Harry haussa les épaules, mais Ginny affirma avec conviction :

— Je ne voudrais pas avoir les mêmes meubles ou les mêmes vêtements que tout le monde.

— Moi non plus, renchérit Fleur. La plupart de nos meubles ont été enchantés par mon père, confia-t-elle à Audrey. Ça leur donne beaucoup de personnalité.

Audrey contempla la Française en se demandant manifestement s'il fallait prendre ses propos au pied de la lettre.

— Et il n'y a pas que les tables, poursuivit Ron. Il faut aussi penser à ceux qui les sculptent. Nos artisans sont fiers de ce qu'ils font. Quand on cherche à produire toujours plus en moins de temps, et au coût le plus bas, c'est au détriment du savoir-faire et de la touche personnelle des créateurs.

— Ce serait dommage, commenta Molly en caressant le bois du meuble sur lequel elle avait servi tant de repas.

Voyant la maîtresse de maison écouter la conversation avec intérêt, Hermione prit le relais et alla chercher le plat suivant sur le poêle.

— Si j'avais du mal à joindre les deux bouts, s'entêta Harry, je préférerais avoir la même table que mon voisin, que ne pas en avoir du tout.

— Mais elle ne serait pas de la même qualité et tu devrais la remplacer tous les dix ans, rétorqua Ron. À terme, cela te coûterait plus cher, et tes enfants n'en hériteraient pas.

— Peut-être qu'ils n'en voudront pas, répliqua Harry en regardant James et Albus qui se trouvaient plus loin avec les autres enfants et Lily sur les genoux de sa mère. Et qui te dit que je n'aurais pas envie de changer de modèle tous les dix ans ?

— Si elle est encore en bon état, rien ne t'empêche de la revendre et d'en racheter une autre avec l'argent que tu en tireras, remarqua Molly avec bon sens.

Harry ne trouva rien à répliquer à cet argument.

— Mais si un autre pays décide de vendre en Angleterre des produits moins chers que les vôtres, comment pourrez-vous rester compétitifs ? interrogea Audrey, qui prenait manifestement très au sérieux cette sévère remise en cause de la base de l'économie qu'elle avait toujours considérée comme évidente.

— Eh bien, répondit Ron, le principal travail du département de la Coopération magique internationale est de faire en sorte que cela n'arrive pas, hein Percy !

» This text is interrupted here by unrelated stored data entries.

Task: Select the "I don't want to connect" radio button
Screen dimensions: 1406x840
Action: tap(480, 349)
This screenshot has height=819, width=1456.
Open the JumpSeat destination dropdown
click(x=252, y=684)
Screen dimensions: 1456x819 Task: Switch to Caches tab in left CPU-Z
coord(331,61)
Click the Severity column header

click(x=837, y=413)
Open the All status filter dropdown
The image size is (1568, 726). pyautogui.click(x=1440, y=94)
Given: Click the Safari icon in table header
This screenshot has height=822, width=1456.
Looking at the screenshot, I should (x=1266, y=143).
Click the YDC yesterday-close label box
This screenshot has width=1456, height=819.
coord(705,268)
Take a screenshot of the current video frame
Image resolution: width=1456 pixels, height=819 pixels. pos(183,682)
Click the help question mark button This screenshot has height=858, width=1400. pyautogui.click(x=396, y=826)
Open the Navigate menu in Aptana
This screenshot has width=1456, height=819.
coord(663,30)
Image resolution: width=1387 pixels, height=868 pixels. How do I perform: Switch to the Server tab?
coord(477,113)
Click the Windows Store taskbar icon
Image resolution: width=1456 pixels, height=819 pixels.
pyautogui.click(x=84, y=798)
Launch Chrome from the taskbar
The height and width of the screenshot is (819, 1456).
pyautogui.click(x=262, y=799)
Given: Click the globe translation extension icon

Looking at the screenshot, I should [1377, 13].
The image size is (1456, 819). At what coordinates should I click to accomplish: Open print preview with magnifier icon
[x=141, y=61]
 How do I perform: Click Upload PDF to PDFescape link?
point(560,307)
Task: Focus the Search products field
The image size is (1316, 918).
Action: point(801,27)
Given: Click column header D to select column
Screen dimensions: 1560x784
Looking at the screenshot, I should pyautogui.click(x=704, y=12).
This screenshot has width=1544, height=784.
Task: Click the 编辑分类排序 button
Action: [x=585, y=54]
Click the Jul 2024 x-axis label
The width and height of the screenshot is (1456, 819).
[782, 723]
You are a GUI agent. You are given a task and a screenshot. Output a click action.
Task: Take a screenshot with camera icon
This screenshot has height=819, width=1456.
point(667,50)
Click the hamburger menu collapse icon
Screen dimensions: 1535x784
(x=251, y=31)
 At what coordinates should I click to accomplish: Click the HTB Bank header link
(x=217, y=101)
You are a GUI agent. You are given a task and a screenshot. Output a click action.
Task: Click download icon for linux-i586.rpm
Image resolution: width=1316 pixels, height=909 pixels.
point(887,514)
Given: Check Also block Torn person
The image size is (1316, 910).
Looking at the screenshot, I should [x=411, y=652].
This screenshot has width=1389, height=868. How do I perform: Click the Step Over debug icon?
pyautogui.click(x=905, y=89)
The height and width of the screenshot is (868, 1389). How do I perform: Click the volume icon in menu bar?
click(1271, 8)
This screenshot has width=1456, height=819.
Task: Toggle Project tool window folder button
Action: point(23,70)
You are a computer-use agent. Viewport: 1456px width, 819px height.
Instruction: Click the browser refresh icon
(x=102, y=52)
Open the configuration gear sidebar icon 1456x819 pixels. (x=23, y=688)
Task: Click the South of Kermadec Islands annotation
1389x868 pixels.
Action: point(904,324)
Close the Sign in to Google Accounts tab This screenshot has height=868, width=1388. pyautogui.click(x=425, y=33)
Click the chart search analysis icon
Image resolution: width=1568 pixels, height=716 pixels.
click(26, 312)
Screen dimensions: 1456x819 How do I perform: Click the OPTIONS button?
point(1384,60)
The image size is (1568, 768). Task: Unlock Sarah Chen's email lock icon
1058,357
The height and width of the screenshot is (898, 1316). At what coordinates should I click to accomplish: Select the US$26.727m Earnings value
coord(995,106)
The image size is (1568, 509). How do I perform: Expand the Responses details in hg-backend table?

Ce dernier, qui semblait boire les propos de sa petite amie depuis le début de la conversation, sursauta brutalement. Harry réalisa qu'il ne les écoutait que d'une oreille distraite, trop occupé à admirer la belle Audrey que l'indignation économique rendait particulièrement jolie. Surprendre un Percy éperdu d'amour était assez déroutant. Ron eut une quinte de toux qui devait cacher un éclat de rire. Le chef de département se reprit cependant assez rapidement et exposa :

— Nous faisons des échanges entre les pays, bien entendu, mais il y a des produits interdits, comme les tapis volants, ainsi que des règles fiscales pour réguler la concurrence. Par exemple, le mois dernier, nous avons endigué l'arrivée en masse de balais russes en leur appliquant une taxe.

— Mais... c'est anticoncurrentiel. C'est contraire à l'intérêt des consommateurs, s'indigna Audrey.

— Mais les consommateurs sont aussi des travailleurs, lui rappela George. Du coup, ils s'y retrouvent. Sans compter que l'intérêt des consommateurs est également d'avoir de bons produits.

— Mais quelque part, je ne vois pas pourquoi on n'aurait pas la possibilité d'avoir un tapis volant ou d'acheter un balai de piètre qualité, défendit à son tour Angelina. On est assez grands pour décider ce qui est bon pour nous, non ?

— Le problème c'est que, quand tu fais ton choix, tu n'es pas forcément consciente de tout ce que cela implique, la corrigea George. Si on ouvrait notre marché, nous serions obligés de chambouler complètement nos manières de travailler, et pas en mieux.

— C'est votre opinion, nota Audrey. Peut-être que d'autres sorciers préféreraient un marché plus libre et des produits à meilleurs prix.

— La popularité de Higgs démontre bien que non, répliqua Hermione en souriant.

Une fois de plus, Harry ouvrit de grands yeux. Que ses amis s'en remettent à Higgs pour défendre leurs arguments était pour le moins déstabilisant.

— Mais les gens auraient davantage de biens, s'obstina Audrey.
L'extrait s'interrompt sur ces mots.